:: Supplied entries

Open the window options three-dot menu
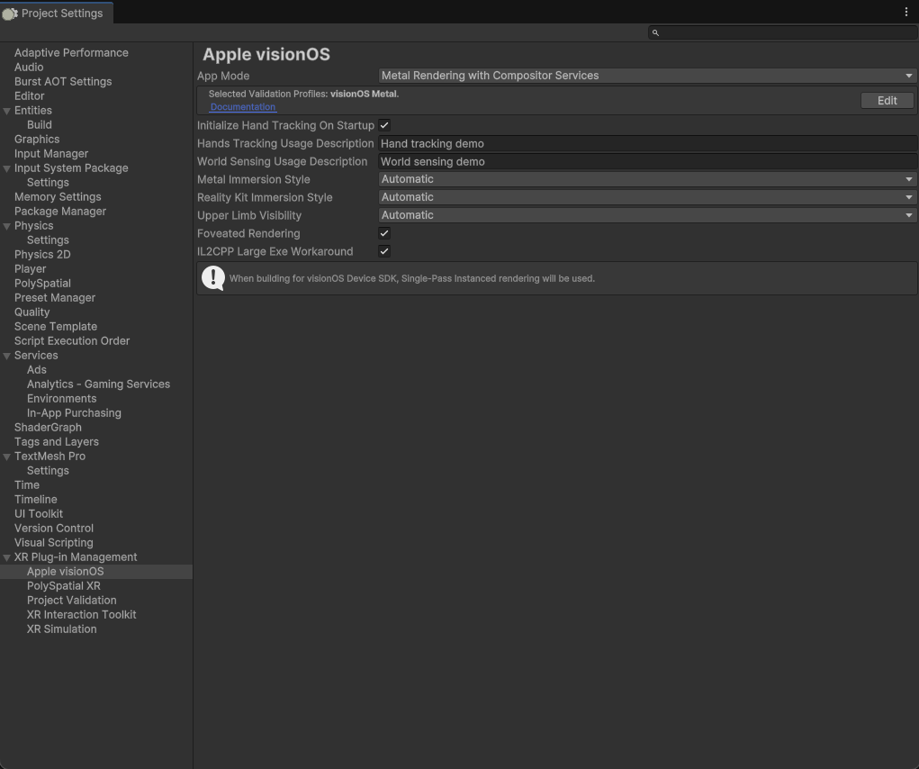This screenshot has width=919, height=769. pos(905,11)
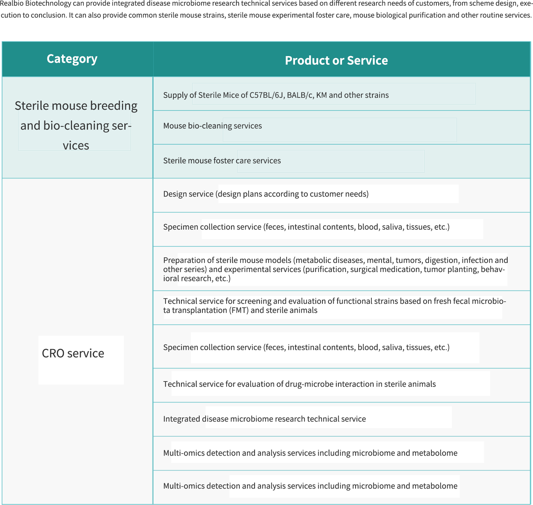The height and width of the screenshot is (505, 533).
Task: Click the Specimen collection row above drug-microbe interaction
Action: (306, 348)
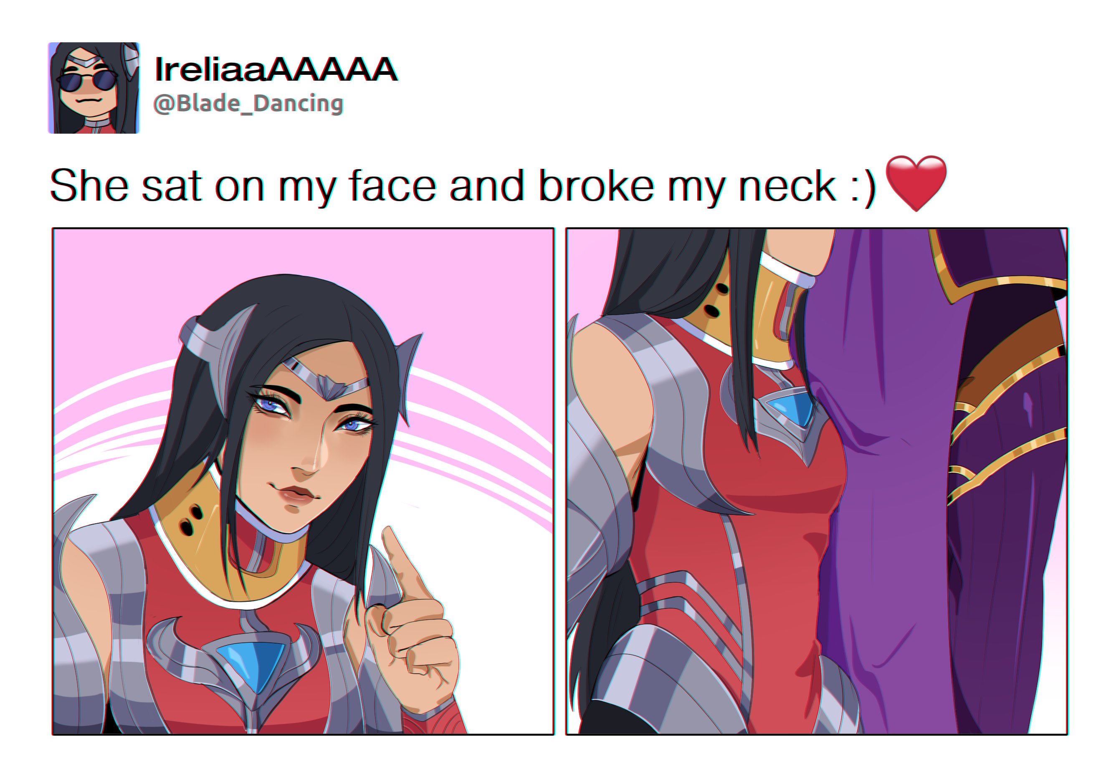Image resolution: width=1106 pixels, height=784 pixels.
Task: Click the red heart emoji
Action: tap(916, 183)
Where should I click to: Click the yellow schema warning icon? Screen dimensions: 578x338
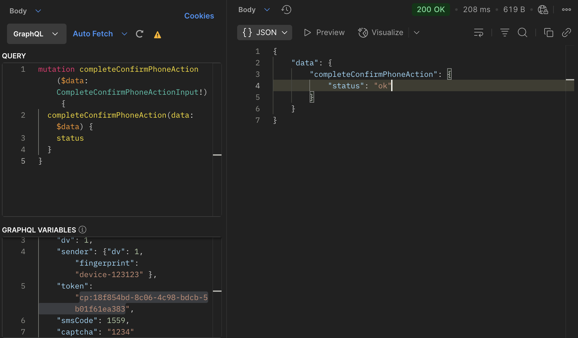[157, 35]
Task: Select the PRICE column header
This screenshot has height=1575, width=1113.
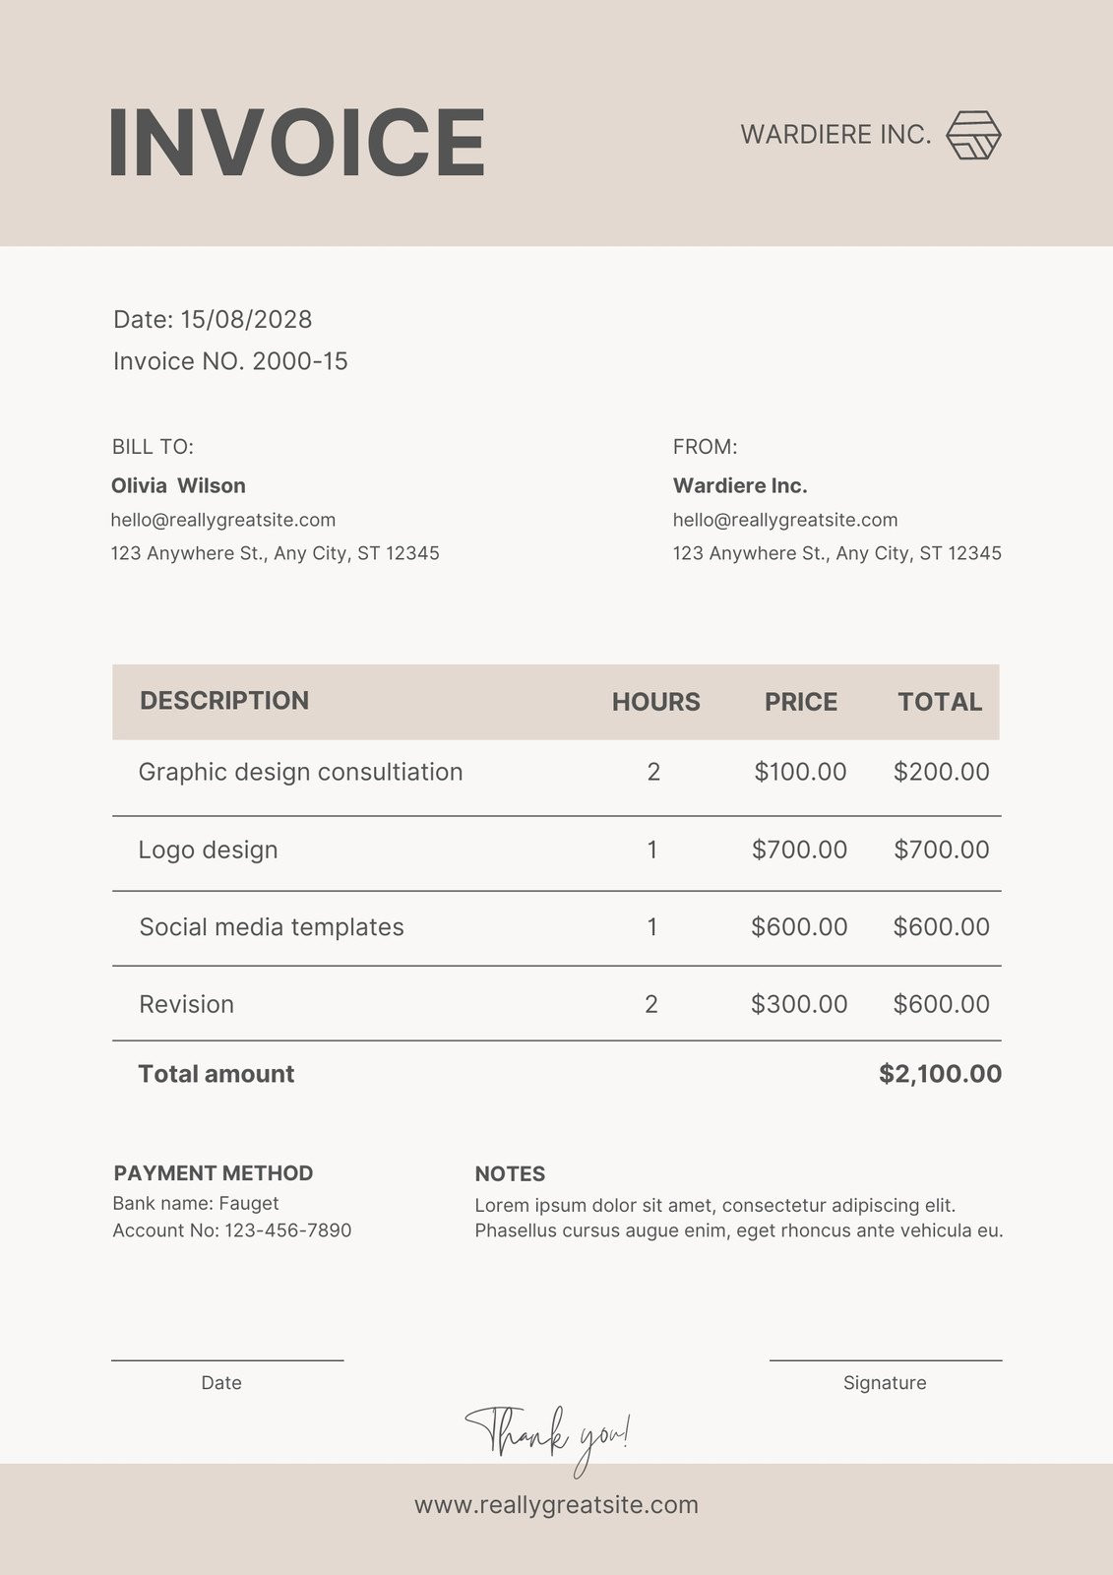Action: 801,702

::::

§ Exercise objective:
Should the entries hold any pictures, please omit those and print the remaining text exactly.

§ Solution for this problem:
Open the window options three-dot menu
This screenshot has width=919, height=769. pos(905,11)
The height and width of the screenshot is (505, 533).
Task: Click the Specimen collection row above drug-microbe interaction
Action: (306, 348)
Image resolution: width=1106 pixels, height=784 pixels.
Task: Click the red heart emoji
Action: tap(916, 183)
Where should I click to: Click the yellow schema warning icon? Screen dimensions: 578x338
[157, 35]
Task: Select the PRICE column header
This screenshot has height=1575, width=1113.
Action: 801,702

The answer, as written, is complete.